En retournant le soir chez lui, rue Sainte-Anne, il revint par le même chemin. La jeune fille n’était plus à la fenêtre ; elle marchait le long des boutiques, sur le pavé boueux, avec des mules roses et une robe à falbalas. Nicolas, jeune encore et le cœur plein d’un cher souvenir, n’éprouva qu’un sentiment de pitié. Il interrogea la pauvre enfant, qui lui répondit qu’elle se nommait Zéfire, et qu’elle demeurait dans la maison avec sa mère, sa sœur et leurs amies.
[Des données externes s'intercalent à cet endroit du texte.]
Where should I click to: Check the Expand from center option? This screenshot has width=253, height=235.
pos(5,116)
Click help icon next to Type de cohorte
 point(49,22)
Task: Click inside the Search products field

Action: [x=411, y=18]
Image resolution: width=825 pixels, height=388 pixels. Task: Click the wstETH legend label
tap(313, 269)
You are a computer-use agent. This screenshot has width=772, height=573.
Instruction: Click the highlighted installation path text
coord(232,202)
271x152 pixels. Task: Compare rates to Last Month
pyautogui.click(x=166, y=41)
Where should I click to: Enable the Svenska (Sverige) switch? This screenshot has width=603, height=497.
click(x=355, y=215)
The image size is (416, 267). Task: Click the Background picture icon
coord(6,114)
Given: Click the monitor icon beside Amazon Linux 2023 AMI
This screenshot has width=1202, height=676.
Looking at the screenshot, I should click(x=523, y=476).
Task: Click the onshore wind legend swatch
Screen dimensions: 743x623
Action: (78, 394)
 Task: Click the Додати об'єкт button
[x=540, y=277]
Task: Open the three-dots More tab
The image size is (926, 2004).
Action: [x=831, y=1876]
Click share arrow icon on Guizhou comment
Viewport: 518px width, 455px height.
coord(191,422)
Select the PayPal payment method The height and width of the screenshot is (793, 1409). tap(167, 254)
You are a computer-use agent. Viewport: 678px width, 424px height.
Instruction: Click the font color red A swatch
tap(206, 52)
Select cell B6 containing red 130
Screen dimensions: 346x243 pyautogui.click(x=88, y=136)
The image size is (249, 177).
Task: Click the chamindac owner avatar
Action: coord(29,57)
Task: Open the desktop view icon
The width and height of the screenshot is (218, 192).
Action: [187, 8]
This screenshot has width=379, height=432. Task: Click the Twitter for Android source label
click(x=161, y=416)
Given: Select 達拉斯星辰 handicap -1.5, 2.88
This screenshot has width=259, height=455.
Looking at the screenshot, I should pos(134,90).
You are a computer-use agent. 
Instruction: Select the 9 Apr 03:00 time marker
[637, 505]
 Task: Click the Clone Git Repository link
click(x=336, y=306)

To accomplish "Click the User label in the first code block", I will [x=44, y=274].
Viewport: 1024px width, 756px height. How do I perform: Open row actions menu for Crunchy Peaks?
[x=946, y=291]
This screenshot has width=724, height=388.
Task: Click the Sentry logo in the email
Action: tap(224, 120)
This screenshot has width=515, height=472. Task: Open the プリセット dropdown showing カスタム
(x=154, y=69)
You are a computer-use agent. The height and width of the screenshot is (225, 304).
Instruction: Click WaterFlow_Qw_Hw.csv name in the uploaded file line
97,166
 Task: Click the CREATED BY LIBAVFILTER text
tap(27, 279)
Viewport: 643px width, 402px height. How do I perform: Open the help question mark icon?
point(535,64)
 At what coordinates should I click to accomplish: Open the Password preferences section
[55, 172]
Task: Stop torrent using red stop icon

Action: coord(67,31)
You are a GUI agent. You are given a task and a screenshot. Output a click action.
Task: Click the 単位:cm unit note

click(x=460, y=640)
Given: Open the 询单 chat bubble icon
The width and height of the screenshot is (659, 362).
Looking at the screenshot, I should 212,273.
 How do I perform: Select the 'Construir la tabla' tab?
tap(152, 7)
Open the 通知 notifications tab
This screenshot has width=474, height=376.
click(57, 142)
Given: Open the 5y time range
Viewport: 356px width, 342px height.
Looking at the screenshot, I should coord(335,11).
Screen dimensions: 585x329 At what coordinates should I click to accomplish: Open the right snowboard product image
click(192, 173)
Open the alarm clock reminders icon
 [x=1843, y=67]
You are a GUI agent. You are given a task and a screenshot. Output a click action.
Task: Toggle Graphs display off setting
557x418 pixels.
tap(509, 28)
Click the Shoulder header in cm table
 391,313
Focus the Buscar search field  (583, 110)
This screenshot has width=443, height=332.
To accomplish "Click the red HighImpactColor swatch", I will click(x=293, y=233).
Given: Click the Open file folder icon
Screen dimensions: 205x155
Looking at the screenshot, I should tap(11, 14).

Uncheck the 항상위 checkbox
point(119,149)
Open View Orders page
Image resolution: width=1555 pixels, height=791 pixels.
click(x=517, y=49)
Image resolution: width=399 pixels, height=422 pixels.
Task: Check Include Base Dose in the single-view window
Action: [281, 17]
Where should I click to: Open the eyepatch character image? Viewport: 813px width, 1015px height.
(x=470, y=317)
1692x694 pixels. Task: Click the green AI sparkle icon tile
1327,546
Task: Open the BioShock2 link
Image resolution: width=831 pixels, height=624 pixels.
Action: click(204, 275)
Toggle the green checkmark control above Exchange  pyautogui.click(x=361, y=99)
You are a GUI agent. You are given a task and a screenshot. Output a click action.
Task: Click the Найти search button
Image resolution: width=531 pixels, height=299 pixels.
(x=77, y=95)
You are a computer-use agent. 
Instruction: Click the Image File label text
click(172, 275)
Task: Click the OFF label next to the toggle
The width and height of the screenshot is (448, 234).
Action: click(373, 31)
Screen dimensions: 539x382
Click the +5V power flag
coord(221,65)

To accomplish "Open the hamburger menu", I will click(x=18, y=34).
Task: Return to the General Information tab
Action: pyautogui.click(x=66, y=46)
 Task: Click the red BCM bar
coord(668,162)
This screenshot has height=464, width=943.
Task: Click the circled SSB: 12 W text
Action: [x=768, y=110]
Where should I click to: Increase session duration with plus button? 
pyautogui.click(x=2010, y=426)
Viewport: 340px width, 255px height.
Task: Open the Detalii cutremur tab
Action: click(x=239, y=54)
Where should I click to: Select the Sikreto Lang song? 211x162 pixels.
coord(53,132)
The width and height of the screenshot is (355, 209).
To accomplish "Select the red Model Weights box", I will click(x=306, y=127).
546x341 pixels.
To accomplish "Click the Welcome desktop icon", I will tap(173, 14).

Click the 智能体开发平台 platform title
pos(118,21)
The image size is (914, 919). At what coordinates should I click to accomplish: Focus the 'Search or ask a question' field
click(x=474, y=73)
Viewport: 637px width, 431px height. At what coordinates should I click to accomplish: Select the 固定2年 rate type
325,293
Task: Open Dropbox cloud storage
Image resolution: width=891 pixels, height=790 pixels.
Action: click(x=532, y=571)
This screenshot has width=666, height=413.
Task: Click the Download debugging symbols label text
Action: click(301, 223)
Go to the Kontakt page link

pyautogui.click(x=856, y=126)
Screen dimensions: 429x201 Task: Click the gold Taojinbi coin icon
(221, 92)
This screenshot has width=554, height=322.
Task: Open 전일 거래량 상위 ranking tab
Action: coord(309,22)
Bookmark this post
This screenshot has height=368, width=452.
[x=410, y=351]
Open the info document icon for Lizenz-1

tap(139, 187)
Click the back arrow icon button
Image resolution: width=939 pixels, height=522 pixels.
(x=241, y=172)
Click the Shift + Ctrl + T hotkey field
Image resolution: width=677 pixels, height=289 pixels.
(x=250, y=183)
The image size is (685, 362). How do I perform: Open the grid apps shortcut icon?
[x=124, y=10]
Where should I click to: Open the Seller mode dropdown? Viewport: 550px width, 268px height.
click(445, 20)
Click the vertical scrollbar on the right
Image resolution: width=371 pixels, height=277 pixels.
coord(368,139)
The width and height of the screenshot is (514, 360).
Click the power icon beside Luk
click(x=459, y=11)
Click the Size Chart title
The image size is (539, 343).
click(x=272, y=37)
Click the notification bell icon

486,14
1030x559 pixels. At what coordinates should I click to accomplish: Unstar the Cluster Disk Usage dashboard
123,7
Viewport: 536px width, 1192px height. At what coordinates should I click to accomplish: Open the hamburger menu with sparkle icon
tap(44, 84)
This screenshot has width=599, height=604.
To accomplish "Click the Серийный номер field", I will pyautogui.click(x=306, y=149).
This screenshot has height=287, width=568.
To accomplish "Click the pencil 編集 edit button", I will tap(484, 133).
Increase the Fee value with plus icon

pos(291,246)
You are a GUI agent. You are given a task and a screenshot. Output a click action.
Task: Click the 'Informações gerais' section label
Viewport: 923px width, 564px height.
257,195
Il y avait tant d’innocence apparente dans ses réponses, ou plutôt tant d’ignorance de ce qui était mal ou bien, vice ou vertu, que Nicolas crut qu’elle jouait un rôle appris d’avance. Il s’éloigna et rentra tout pensif à son logement, qu’il partageait avec un autre ouvrier imprimeur, nommé Loiseau. Le jour suivant, comme ils revenaient ensemble après leur journée, Nicolas montra la jeune fille à son compagnon, plaignant le sort d’une pauvre enfant, — perdue sans savoir même qu’elle l’était, — et voulut s’arrêter pour l’interroger encore ; mais Loiseau, homme de mœurs sévères, et qui était prêt à se marier, entraîna Nicolas en lui parlant du danger qu’il y avait seulement à se pencher sur un abîme.

— Et s’il fallait sauver quelqu’un ?… dit Nicolas.